Rewrite the rows below, changing each "computer-use agent" to "desktop automation agent" and leaving everything else the same.
=====
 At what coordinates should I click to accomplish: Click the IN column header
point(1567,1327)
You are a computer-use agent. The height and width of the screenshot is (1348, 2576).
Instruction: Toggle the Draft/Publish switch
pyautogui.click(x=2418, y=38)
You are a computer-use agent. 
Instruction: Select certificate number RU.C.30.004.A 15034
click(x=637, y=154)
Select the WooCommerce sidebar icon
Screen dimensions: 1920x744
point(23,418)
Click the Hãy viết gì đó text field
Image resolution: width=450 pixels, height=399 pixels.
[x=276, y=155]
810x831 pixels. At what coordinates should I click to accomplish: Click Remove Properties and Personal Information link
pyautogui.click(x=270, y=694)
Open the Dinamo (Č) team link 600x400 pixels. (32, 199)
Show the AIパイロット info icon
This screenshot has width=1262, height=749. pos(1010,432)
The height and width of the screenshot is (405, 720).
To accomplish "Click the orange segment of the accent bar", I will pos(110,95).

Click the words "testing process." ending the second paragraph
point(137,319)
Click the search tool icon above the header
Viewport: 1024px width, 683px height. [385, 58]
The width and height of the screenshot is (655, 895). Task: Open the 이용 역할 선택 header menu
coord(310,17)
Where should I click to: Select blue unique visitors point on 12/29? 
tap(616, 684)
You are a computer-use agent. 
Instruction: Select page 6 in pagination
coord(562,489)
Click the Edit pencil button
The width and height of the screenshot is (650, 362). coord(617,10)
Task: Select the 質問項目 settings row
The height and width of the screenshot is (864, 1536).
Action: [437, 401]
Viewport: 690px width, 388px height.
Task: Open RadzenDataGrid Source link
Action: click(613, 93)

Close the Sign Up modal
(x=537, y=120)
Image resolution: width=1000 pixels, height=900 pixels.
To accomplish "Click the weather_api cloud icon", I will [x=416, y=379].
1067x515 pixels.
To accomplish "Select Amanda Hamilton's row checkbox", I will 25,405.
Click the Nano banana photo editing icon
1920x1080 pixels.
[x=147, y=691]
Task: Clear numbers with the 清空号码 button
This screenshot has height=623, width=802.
=====
### FINAL RESULT
 At what coordinates should I click to accomplish: Click the IN column header
point(1567,1327)
You are a desktop automation agent. The height and width of the screenshot is (1348, 2576).
Instruction: Toggle the Draft/Publish switch
pyautogui.click(x=2418, y=38)
You are a desktop automation agent. 
Instruction: Select certificate number RU.C.30.004.A 15034
click(x=637, y=154)
Select the WooCommerce sidebar icon
Screen dimensions: 1920x744
point(23,418)
Click the Hãy viết gì đó text field
Image resolution: width=450 pixels, height=399 pixels.
[x=276, y=155]
810x831 pixels. At what coordinates should I click to accomplish: Click Remove Properties and Personal Information link
pyautogui.click(x=270, y=694)
Open the Dinamo (Č) team link 600x400 pixels. (32, 199)
Show the AIパイロット info icon
This screenshot has width=1262, height=749. pos(1010,432)
The height and width of the screenshot is (405, 720).
To accomplish "Click the orange segment of the accent bar", I will pos(110,95).

Click the words "testing process." ending the second paragraph
point(137,319)
Click the search tool icon above the header
Viewport: 1024px width, 683px height. [385, 58]
The width and height of the screenshot is (655, 895). Task: Open the 이용 역할 선택 header menu
coord(310,17)
Where should I click to: Select blue unique visitors point on 12/29? 
tap(616, 684)
You are a desktop automation agent. 
Instruction: Select page 6 in pagination
coord(562,489)
Click the Edit pencil button
The width and height of the screenshot is (650, 362). coord(617,10)
Task: Select the 質問項目 settings row
The height and width of the screenshot is (864, 1536).
Action: [437, 401]
Viewport: 690px width, 388px height.
Task: Open RadzenDataGrid Source link
Action: click(613, 93)

Close the Sign Up modal
(x=537, y=120)
Image resolution: width=1000 pixels, height=900 pixels.
To accomplish "Click the weather_api cloud icon", I will [x=416, y=379].
1067x515 pixels.
To accomplish "Select Amanda Hamilton's row checkbox", I will 25,405.
Click the Nano banana photo editing icon
1920x1080 pixels.
[x=147, y=691]
Task: Clear numbers with the 清空号码 button
This screenshot has height=623, width=802.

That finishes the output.